Because you grow up, well, these games are also made by people who grew up wanting to be Jedi's.
in the 80s. Right. The Jedi are really cool. And like I'm saying, they lend themselves so well
to a video game. And as we saw in Fallen Order and as we're seeing a Jedi Survivor, it's the same
thing where you unlock cool new powers. It totally makes sense as a magic system. So, right, I'm
not saying that like you can't tell a good story about Jedi because of course you can. Night's the
Old Republic is a great example. So is Jedi. I mean, so were Jedi Knight one and two and three.
Also, a new hope is pretty good. Well, yeah. And Jedi Fallen Order.
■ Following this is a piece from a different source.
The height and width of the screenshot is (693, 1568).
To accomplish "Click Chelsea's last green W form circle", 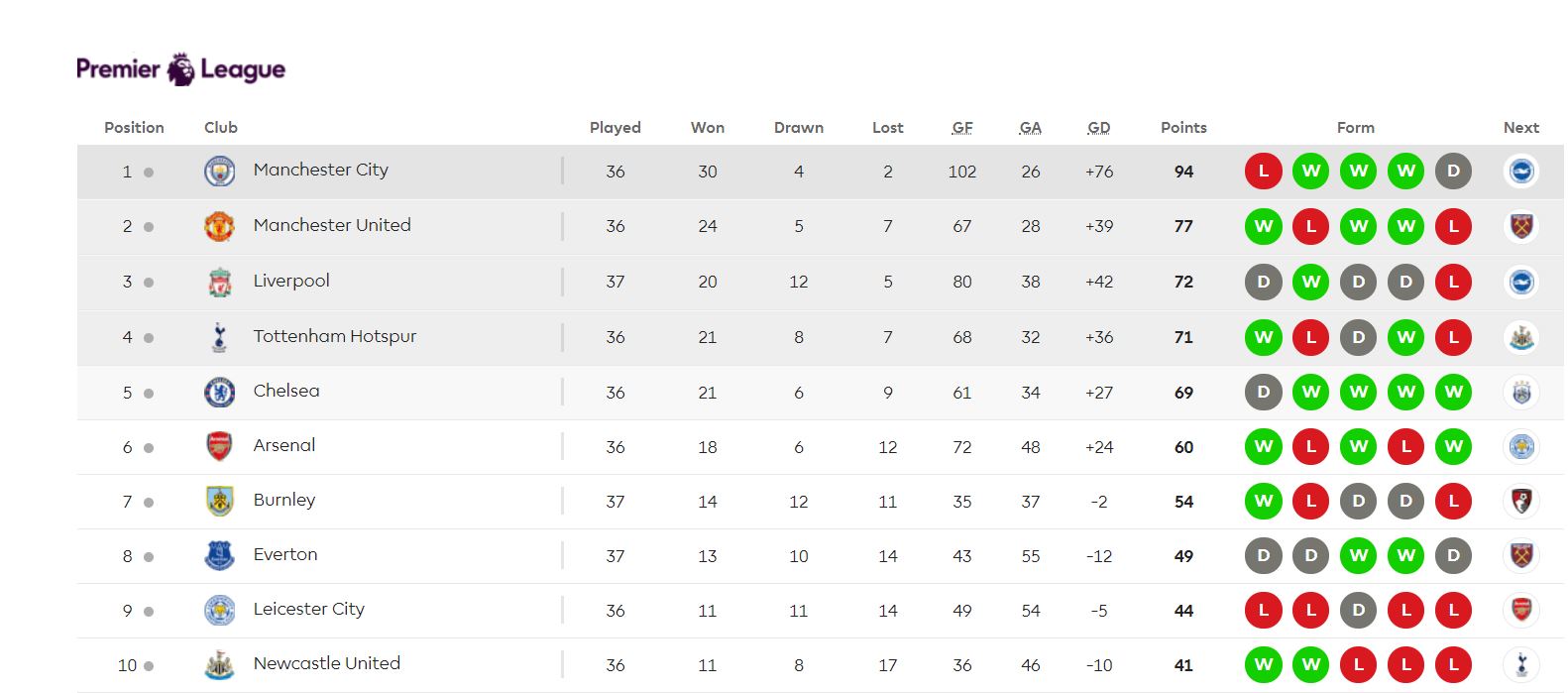I will click(1454, 393).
Like that game also,
was like interesting in a similar way to, you know, I don't know, like I'm someone who really
likes the Last Jedi, which also I think was an interesting Jedi story.
Very cool Jedi story.
But I do react a little bit to just, I'm always feeling a little Jedi fatigue.
And I think more and more video games coming out means more and more opportunities for
someone to say, all right, we're going to take a chance here.
This isn't going to be a story about Jedi.
And I think that's cool, just because it immediately opens a whole bunch of new possibilities.
Do you think it's more just hero's journey?
fatigue because I feel like part of what we all liked about Fallen Order is that it's,
it's more of the bioware vibe of like you get this rag tag group of friends.
Some of them has force powers, but not all of them do.
And you're all on this journey together.
Like that was the piece of it that I really liked.
And learning about these different force users who aren't Jedi, like just having a more
colorful cast automatically makes it a different story because it's an ensemble and it's
not necessarily about one person, meeting an old guy, who died.
and then they get a new weapon and then they destroy the Death Star.
Yeah, I think it's also that it gets it out of the Skywalker realm.
So it's not just about this one bloodline and this one family.
It's just about, you know, a whole religion and a sort of mystical way of life intersecting with a broader galaxy.
Yeah, yeah.
I like that too.
Even though it does make these games kind of sad because I'm like, well, I guess all these characters have to die because none of them are in Star Wars, huh?
I guess so.
I think about that a lot when I'm like.
Or maybe they're holed up somewhere.
No, there's that.
I mean, I have to think about that while watching Andor for pretty much the whole dang time.
Well, and Andor is made with that in mind.
I mean, it's supposed to hang over Andor.
We know that.
Well, yeah.
And I kind of have that sense in this game, too.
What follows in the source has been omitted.